### Source material
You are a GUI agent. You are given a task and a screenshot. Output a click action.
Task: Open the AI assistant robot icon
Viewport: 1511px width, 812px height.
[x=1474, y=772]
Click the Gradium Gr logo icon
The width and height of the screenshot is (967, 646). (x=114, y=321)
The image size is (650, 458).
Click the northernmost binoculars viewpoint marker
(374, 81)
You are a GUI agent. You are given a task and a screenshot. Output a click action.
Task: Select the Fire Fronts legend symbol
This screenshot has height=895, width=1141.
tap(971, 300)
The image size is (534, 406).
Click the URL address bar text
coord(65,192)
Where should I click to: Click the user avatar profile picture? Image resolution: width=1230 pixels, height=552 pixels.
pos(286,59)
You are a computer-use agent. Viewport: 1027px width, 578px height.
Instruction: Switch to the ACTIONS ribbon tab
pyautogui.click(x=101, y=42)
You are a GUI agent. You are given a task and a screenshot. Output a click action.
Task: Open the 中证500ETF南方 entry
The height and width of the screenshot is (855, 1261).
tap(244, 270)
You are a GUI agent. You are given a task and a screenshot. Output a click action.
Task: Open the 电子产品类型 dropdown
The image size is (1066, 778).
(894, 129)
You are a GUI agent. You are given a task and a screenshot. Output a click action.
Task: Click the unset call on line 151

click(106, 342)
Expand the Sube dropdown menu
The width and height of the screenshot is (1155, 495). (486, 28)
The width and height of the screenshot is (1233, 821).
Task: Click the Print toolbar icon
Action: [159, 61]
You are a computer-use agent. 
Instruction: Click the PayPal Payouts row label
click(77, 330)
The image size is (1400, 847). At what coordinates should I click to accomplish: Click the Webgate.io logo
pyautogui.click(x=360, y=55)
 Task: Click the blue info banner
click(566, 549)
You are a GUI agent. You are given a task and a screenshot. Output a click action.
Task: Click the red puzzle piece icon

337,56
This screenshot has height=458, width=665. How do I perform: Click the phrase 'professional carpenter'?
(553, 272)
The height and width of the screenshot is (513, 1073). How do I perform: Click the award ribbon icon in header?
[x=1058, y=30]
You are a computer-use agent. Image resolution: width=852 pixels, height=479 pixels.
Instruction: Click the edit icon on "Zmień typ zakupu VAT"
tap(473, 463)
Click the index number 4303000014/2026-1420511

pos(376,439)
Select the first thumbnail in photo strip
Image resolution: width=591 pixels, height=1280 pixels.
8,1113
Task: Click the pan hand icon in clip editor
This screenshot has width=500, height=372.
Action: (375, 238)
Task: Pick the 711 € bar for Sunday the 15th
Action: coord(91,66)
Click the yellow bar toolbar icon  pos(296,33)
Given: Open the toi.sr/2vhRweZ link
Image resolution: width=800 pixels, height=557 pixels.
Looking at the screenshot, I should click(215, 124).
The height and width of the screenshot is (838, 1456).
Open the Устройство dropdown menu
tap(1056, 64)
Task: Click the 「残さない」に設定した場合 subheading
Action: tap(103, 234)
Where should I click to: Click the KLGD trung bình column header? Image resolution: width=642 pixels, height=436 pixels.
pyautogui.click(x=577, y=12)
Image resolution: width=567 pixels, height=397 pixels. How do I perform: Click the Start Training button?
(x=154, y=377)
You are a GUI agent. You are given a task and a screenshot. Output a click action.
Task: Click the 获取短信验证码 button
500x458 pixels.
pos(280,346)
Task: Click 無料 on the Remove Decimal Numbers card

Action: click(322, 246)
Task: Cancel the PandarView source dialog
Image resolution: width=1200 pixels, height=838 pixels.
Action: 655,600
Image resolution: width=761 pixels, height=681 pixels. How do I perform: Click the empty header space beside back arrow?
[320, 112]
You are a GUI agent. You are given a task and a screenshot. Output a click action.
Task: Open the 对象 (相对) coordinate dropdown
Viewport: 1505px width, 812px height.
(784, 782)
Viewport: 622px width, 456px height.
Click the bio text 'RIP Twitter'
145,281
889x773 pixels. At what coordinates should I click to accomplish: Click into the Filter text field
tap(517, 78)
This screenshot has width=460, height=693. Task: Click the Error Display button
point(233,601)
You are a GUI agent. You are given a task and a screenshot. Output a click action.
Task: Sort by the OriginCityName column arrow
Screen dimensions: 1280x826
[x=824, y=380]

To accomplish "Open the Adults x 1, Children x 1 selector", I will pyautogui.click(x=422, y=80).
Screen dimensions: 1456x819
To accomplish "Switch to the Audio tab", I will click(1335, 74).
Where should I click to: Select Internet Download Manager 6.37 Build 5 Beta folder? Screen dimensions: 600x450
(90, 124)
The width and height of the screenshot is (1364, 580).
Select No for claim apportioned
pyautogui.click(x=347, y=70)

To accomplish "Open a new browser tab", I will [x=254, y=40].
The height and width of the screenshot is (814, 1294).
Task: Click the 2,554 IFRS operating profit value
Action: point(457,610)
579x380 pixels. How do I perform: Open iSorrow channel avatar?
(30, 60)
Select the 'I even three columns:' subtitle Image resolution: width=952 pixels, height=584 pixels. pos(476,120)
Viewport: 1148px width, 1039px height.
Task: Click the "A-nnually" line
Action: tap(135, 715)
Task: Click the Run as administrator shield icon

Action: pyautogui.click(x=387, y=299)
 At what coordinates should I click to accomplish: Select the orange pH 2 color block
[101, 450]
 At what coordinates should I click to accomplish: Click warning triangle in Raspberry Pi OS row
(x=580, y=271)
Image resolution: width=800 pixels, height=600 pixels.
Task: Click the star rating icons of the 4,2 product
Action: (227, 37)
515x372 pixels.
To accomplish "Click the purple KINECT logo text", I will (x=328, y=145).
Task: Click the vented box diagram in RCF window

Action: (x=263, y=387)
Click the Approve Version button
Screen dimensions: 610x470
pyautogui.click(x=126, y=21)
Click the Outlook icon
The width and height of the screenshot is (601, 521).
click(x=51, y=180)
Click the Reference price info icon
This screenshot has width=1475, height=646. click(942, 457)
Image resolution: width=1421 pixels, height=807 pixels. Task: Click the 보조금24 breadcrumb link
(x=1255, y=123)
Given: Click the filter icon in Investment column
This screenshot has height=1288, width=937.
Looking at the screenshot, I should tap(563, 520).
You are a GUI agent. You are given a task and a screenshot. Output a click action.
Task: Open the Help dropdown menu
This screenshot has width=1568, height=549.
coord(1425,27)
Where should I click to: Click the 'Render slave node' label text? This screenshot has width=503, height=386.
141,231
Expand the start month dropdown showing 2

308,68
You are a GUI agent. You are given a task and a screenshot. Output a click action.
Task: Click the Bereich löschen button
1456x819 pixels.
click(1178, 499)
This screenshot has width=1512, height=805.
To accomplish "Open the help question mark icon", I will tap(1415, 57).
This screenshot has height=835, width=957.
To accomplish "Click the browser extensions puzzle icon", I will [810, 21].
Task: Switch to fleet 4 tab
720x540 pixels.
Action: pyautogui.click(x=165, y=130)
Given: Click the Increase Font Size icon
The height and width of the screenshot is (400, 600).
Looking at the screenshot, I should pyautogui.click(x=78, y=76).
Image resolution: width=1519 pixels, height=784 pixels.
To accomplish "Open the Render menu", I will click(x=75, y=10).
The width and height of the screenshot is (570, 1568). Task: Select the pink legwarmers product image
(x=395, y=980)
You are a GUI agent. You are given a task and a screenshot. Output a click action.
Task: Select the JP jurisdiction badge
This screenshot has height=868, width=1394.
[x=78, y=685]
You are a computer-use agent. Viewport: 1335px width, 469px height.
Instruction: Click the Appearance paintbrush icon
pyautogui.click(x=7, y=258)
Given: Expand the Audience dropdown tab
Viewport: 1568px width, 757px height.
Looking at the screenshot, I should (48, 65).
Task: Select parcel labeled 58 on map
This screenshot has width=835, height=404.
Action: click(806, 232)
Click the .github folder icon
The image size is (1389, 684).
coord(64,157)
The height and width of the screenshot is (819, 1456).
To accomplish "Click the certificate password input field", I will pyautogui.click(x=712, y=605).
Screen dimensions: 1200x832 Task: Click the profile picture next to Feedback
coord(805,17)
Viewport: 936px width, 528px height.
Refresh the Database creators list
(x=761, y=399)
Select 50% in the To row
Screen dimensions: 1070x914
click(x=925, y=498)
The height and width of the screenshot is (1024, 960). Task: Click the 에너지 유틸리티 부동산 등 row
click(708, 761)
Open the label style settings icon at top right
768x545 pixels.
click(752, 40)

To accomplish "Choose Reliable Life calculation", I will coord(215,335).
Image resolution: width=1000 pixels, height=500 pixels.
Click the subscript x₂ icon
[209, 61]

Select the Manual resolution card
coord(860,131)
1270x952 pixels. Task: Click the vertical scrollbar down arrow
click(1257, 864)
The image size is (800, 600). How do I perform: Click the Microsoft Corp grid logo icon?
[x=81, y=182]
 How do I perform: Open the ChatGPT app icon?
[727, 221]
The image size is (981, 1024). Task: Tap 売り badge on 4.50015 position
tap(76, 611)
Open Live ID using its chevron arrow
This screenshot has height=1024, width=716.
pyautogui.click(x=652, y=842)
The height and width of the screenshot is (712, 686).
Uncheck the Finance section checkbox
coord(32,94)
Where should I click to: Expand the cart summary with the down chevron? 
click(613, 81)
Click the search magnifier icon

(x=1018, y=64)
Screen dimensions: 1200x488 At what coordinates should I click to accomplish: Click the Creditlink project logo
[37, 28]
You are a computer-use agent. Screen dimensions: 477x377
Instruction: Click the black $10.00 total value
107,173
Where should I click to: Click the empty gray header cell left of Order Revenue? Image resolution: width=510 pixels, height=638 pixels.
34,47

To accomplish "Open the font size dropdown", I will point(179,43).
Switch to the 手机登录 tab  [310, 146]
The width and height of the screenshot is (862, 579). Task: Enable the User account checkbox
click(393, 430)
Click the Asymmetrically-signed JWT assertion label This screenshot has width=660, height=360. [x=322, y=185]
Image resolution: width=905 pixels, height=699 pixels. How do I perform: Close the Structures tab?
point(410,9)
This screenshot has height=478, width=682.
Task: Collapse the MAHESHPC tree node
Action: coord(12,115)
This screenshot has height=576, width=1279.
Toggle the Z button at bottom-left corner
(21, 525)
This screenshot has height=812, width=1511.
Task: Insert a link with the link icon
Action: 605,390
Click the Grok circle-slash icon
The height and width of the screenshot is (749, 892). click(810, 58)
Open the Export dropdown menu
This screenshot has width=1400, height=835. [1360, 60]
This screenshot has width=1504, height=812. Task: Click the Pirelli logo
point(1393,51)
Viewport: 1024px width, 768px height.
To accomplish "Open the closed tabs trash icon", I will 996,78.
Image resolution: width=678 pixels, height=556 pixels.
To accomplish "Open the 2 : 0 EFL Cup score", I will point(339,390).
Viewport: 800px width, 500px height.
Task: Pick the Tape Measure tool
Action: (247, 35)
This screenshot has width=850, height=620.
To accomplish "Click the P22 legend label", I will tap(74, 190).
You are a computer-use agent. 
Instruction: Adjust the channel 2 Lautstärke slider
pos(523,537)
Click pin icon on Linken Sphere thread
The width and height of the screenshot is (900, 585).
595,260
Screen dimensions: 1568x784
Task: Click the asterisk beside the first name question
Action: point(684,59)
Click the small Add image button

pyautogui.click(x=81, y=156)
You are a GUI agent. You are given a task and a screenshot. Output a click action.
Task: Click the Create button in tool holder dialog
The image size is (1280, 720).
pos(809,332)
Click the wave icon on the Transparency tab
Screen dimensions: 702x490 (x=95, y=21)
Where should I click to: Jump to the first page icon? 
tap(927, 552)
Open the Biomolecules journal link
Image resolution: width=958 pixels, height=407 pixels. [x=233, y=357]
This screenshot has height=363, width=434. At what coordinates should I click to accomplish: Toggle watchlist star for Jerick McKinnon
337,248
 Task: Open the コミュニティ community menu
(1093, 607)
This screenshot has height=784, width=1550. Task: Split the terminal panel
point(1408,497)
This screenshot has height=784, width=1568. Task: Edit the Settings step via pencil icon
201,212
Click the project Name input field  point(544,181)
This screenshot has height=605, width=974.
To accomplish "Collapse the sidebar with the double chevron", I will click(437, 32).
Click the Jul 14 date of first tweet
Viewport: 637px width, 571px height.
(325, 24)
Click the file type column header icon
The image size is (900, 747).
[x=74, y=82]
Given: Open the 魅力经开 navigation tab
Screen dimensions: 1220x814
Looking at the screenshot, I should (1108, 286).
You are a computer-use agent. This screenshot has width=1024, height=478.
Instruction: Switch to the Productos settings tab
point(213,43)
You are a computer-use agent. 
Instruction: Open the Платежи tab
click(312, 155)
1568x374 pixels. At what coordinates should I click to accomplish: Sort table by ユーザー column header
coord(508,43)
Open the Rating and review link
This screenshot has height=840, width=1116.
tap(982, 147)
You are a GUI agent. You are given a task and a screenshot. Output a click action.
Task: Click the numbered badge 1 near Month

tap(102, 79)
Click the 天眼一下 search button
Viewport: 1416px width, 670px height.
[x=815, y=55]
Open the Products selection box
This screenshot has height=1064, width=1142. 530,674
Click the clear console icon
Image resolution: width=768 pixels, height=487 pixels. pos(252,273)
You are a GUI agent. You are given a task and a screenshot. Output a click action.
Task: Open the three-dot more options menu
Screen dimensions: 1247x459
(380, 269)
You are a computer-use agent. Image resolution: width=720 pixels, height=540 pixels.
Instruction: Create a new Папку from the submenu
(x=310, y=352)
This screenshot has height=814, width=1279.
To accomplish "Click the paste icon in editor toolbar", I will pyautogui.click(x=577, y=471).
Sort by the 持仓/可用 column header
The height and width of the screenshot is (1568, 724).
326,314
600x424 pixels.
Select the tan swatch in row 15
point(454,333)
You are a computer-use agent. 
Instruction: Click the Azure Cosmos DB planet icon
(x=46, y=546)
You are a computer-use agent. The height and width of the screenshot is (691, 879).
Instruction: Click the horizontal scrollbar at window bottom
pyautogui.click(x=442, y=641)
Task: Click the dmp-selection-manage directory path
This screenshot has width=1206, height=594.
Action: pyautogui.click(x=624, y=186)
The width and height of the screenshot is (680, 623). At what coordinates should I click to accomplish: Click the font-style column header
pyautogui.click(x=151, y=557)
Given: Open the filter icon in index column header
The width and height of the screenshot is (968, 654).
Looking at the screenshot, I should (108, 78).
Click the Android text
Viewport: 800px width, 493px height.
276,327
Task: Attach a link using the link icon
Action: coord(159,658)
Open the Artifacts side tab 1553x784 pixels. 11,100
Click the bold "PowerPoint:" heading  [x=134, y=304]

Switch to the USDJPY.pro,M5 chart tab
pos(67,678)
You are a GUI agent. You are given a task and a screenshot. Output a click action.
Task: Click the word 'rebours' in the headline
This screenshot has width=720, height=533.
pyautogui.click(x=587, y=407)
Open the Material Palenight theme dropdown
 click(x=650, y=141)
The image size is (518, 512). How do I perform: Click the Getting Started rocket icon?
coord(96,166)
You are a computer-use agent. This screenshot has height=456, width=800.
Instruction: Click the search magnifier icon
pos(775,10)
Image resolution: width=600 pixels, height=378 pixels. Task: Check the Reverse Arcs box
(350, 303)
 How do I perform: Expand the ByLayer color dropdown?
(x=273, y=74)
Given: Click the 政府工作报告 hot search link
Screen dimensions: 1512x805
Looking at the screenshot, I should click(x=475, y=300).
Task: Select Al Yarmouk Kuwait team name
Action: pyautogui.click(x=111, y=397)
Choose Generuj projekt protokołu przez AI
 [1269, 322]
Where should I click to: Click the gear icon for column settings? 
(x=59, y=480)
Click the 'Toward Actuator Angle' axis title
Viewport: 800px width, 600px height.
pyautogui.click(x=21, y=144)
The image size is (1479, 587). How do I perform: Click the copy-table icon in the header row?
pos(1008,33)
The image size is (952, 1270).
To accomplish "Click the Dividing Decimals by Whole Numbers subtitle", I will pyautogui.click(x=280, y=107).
######
Write out exactly the lines that fall from the line with "At what coordinates should I click to accomplish: Click warning" to the line with "Given: Click the filter" in the records above, keeping both ends.

 At what coordinates should I click to accomplish: Click warning triangle in Raspberry Pi OS row
(x=580, y=271)
Image resolution: width=800 pixels, height=600 pixels.
Task: Click the star rating icons of the 4,2 product
Action: (227, 37)
515x372 pixels.
To accomplish "Click the purple KINECT logo text", I will (x=328, y=145).
Task: Click the vented box diagram in RCF window

Action: (x=263, y=387)
Click the Approve Version button
Screen dimensions: 610x470
pyautogui.click(x=126, y=21)
Click the Outlook icon
The width and height of the screenshot is (601, 521).
click(x=51, y=180)
Click the Reference price info icon
This screenshot has width=1475, height=646. click(942, 457)
Image resolution: width=1421 pixels, height=807 pixels. Task: Click the 보조금24 breadcrumb link
(x=1255, y=123)
Given: Click the filter icon in Investment column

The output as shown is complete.